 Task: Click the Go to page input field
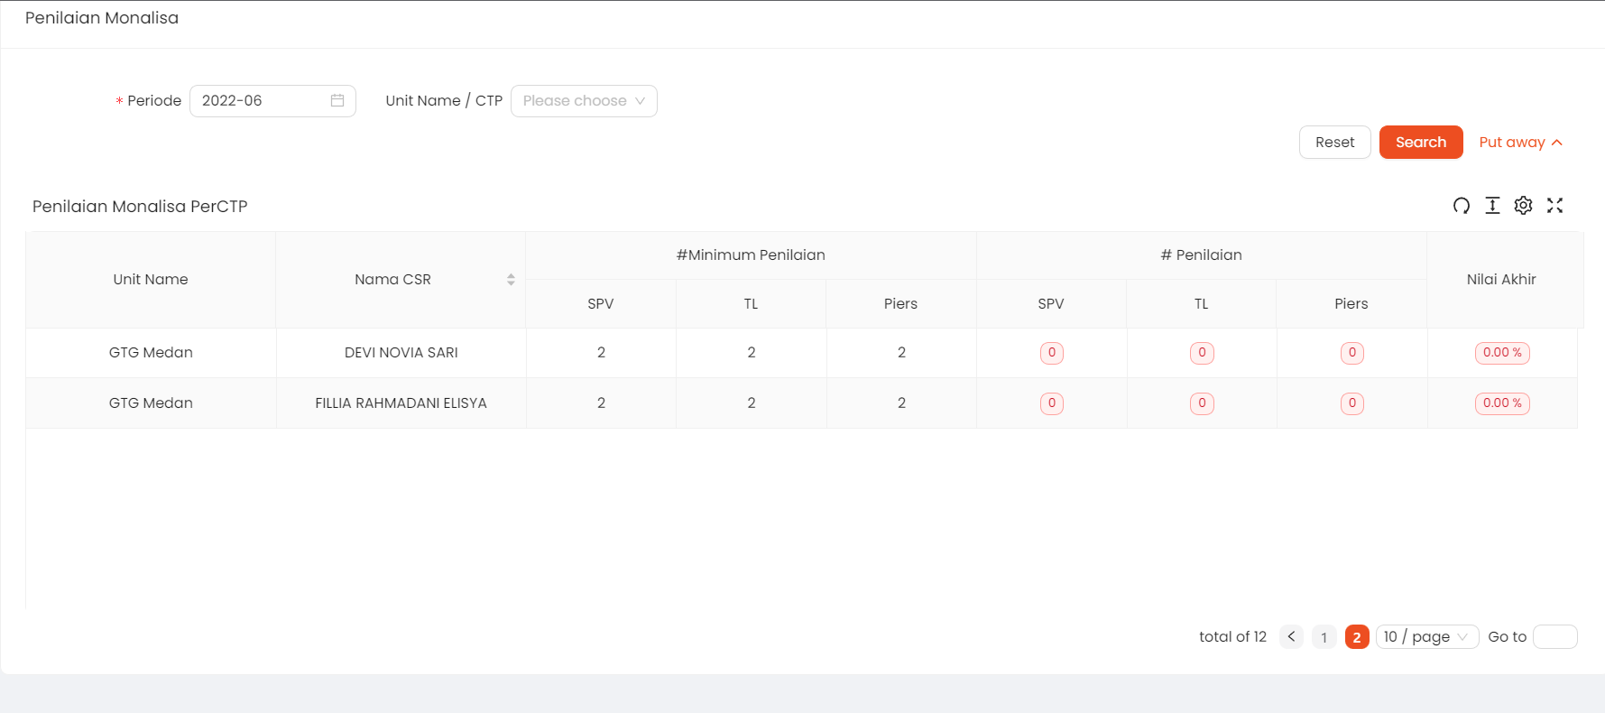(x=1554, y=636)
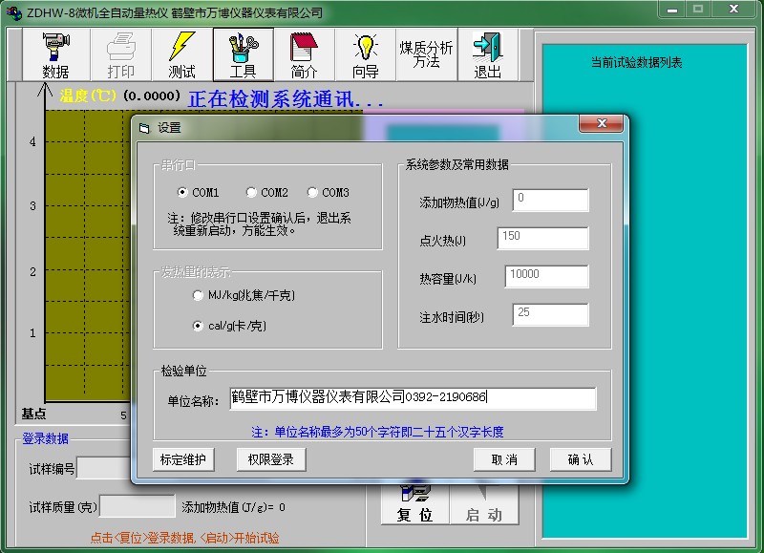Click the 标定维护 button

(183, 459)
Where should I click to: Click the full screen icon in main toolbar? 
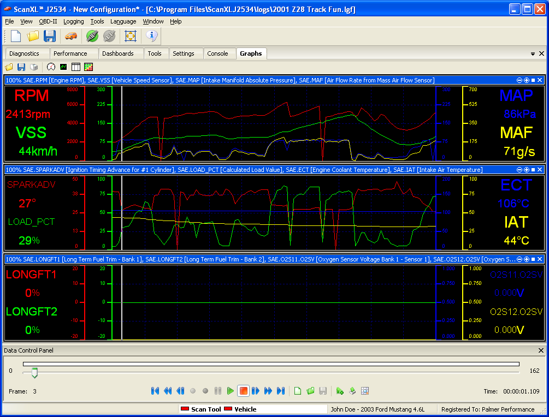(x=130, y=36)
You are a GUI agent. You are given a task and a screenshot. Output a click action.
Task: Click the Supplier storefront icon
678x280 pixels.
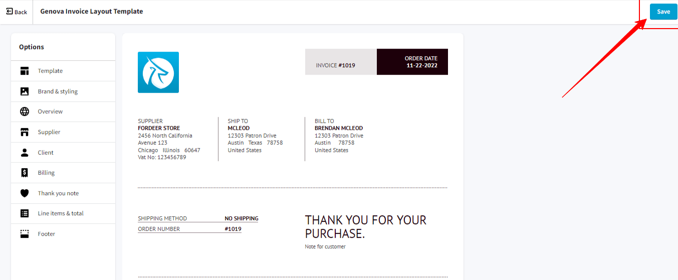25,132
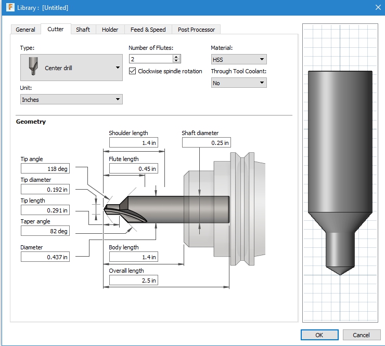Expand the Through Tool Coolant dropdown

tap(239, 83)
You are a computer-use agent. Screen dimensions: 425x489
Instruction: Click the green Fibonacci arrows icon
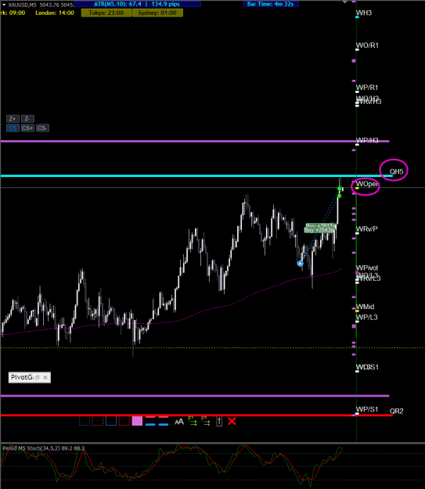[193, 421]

# Requirements
Put the lines above into a Markdown table with two columns, Row and Line, and number each row. Skip the blank lines and leave the pictures out of the table.

# Response to the task
| Row | Line |
|---|---|
| 1 |  Task: Click the Go to page input field |
| 2 | (x=1554, y=636) |
| 3 | Click the 标定维护 button |
| 4 | (183, 459) |
| 5 | Where should I click to: Click the full screen icon in main toolbar?  |
| 6 | (x=130, y=36) |
| 7 | You are a GUI agent. You are given a task and a screenshot. Output a click action. |
| 8 | Task: Click the Supplier storefront icon |
| 9 | 678x280 pixels. |
| 10 | 25,132 |
| 11 | Expand the Through Tool Coolant dropdown |
| 12 | tap(239, 83) |
| 13 | You are a computer-use agent. Screen dimensions: 425x489 |
| 14 | Instruction: Click the green Fibonacci arrows icon |
| 15 | [193, 421] |